Arts & Entertainment

“The New Mutants” escapes Hollywood curse

By David Villafranca

Los Angeles, Aug 24 (efe-epa).- The first Marvel Comics big-screen foray into horror, “The New Mutants,” is finally set to debut this week after a thousand and one delays that made it seem as if what looks to be the final installment in the X-Men saga was cursed.

Directed by Josh Boone from a screenplay he wrote with Knate Lee, the X-Men film stars Maisie Williams, Anya Taylor-Joy, Charlie Heaton, Alice Braga, Blu Hunt and Henry Zaga.

“We released the movie we wanted to release. We finally get for people to go see it, but certainly that part of it, that middle period, was a hugely frustrating experience,” Boone told Efe.

The odyssey began in May 2017, when 20th Century Fox announced that it was making “The New Mutants” with Boone directing a cast headlined by Williams (“Game of Thrones”) and Taylor-Joy (“Split”).

Shooting took place over the summer with plans for a release in April 2018 and a trailer for “The New Mutants” appeared in the fall of October 2017.

Then came a series of postponements. Hollywood buzzed with rumors about a decision to shoot new scenes, but Boone denied that and he attributes the delays to complications arising from Disney’s acquisition of 20th Century Fox.

And by the time the film was complete, in March of this year, the coronavirus pandemic was in full swing and studio executives weighed bypassing movie theaters entirely in favor of sending “The New Mutants” directly to streaming platforms.

“I’d say that for the window that Disney was going through the merger with Fox, that was the most frustrating part of it. Because Fox didn’t know what they we going to do with the movie, Disney didn’t know what they were going to do with the movie, and I had no idea what was going to happen,” Boone said to Efe.

The studios, he said, “had bigger fish to fry.”
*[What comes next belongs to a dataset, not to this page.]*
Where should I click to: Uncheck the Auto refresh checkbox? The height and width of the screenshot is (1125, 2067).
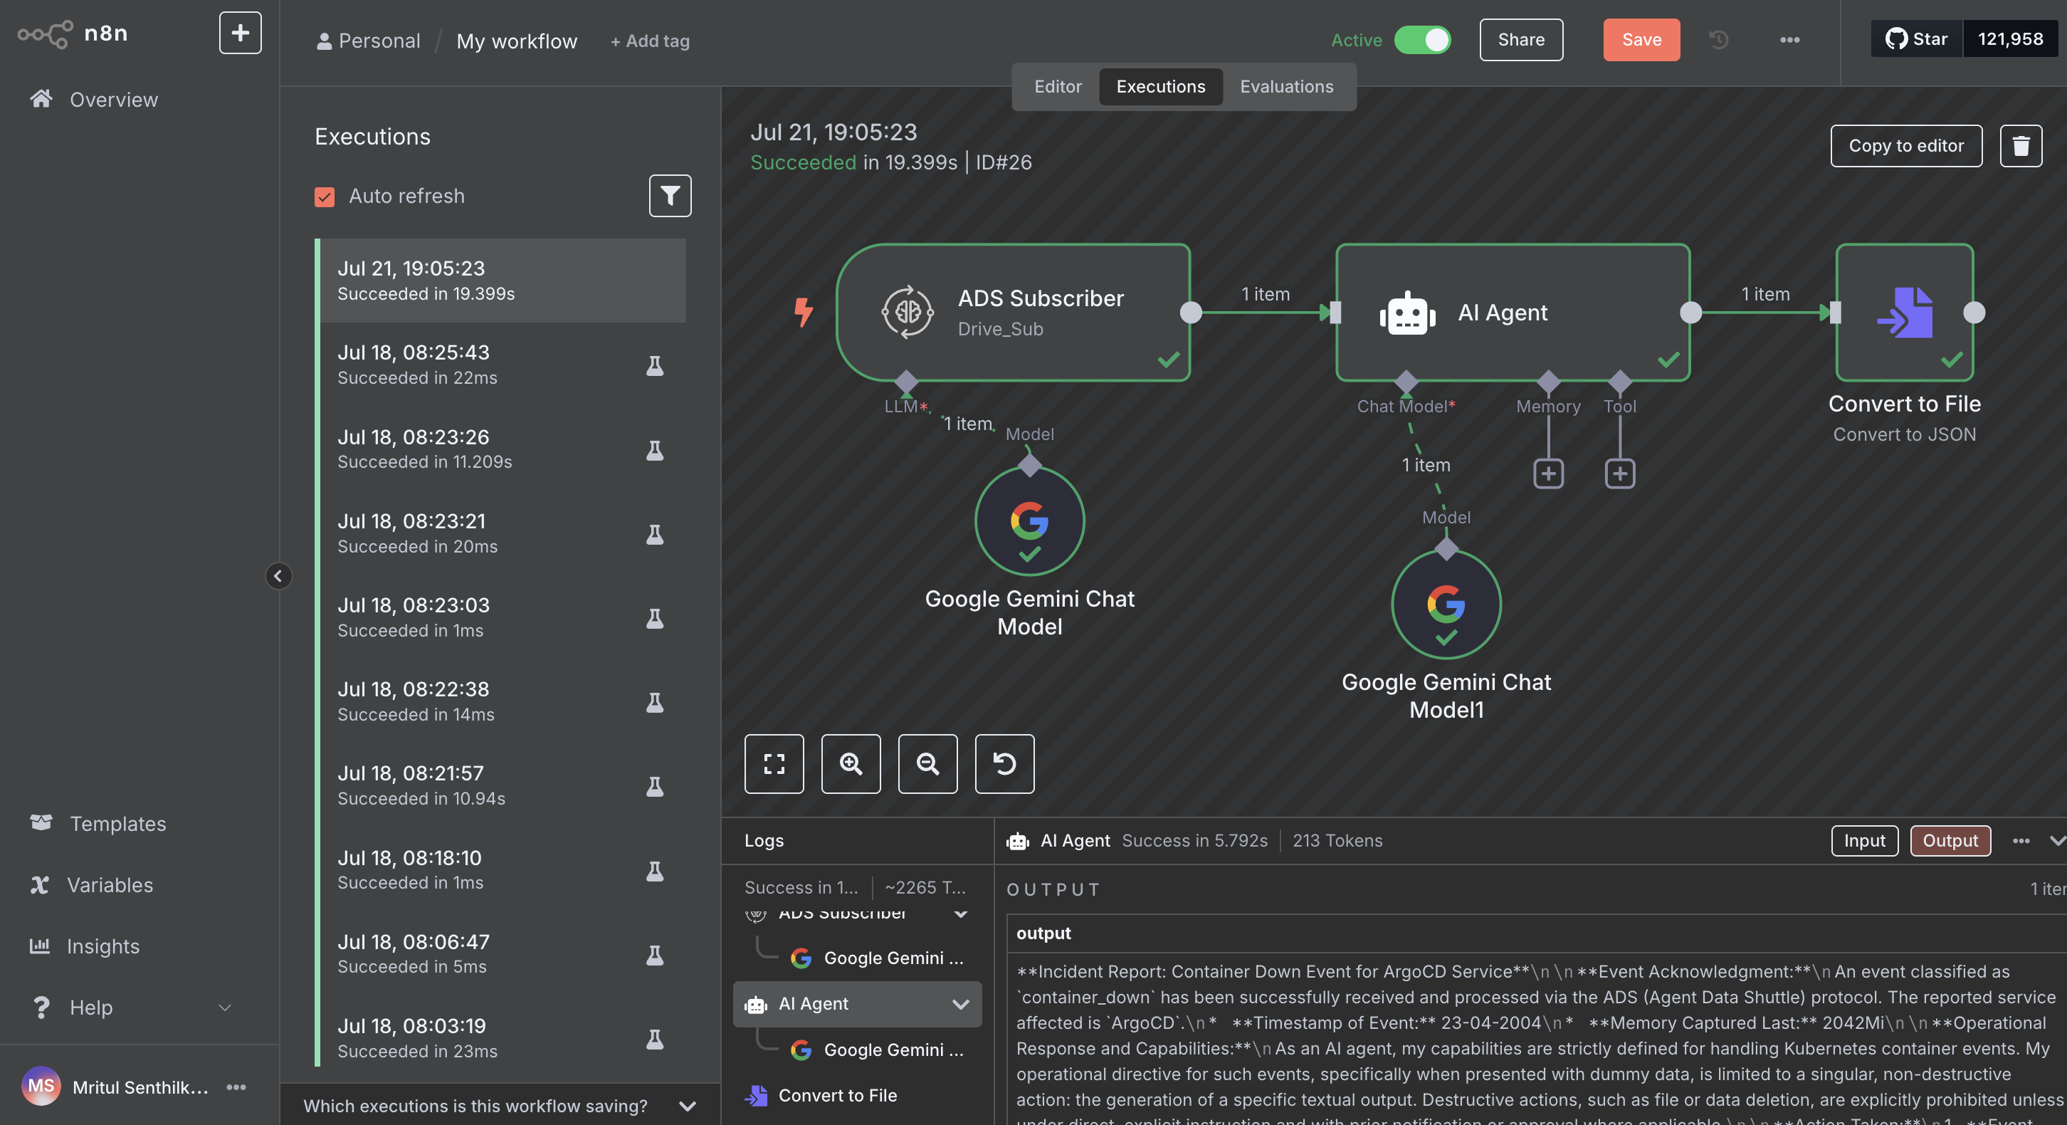point(324,197)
“Fox put all their energy into ‘Dark Phoenix’ (another X-Men film) that cost more than twice what ours cost. It had a major cast that needed to be taken care of and everything else. They really dealt with that and by the time that was all done and taken care of and the merger was done, and Disney invited us back to finish this one – by the time we got to that point and we got to where I am now sitting with you – it’s been a great experience,” the director said.
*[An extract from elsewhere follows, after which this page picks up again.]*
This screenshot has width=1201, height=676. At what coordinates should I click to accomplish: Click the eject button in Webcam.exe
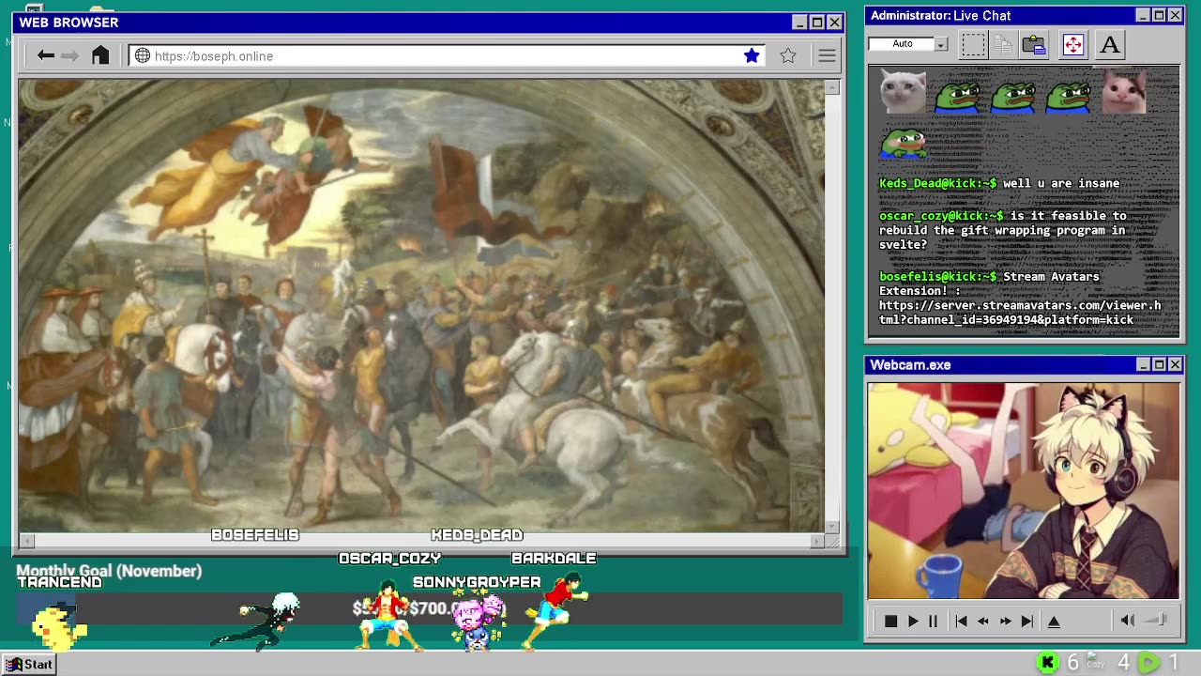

The film depicts a group of teenagers with extraordinary abilities who are confined to an oppressive psychiatric facility.

But besides the aspect of horror and special powers, the movie depicts the anxiety common to all adolescents.

“These kids happen to have powers, but it really is about that awkward stage where you’re not who you were and you’re not who you’re going to be yet,” Taylor-Joy said. “Let’s just make that even more intense by putting all of them together in a hospital where they can’t leave and then giving them powers on top of that.”

The rising star said that “The New Mutants” touches on some of the same themes as John Hughes teen films such as “The Breakfast Club” and “Pretty in Pink.”

“Of course it exists within the X-Men universe, but also it feels kind of John Hughes-y. It feels like they’re individual characters going through all of this and we just get to have fun because we get powers,” the actress told Efe.

In the same vein, Boone noted that Hollywood doesn’t seem very interested right now in the dilemmas of adolescence.

“I love all the Marvel movies, but they’re all adults to some degree or another, other than Spidey (Spider-Man),” the director said. “I love seeing actual young people – teenagers – in a teenage story that are more like movies that I loved back then and the comics that I loved back then.”

While acknowledging that the horror aspect of “The New Mutants” represents a new direction for both Marvel and the X-Men on the big screen, Boone said that the original X-Men stories had undertones associated with the horror genre.

“It was already kind of so dark and strange and different than typical comic book stories. In general, the kids didn’t wear costumes. There were metaphysical dimensions to it, there were occult dimensions to it,” he said.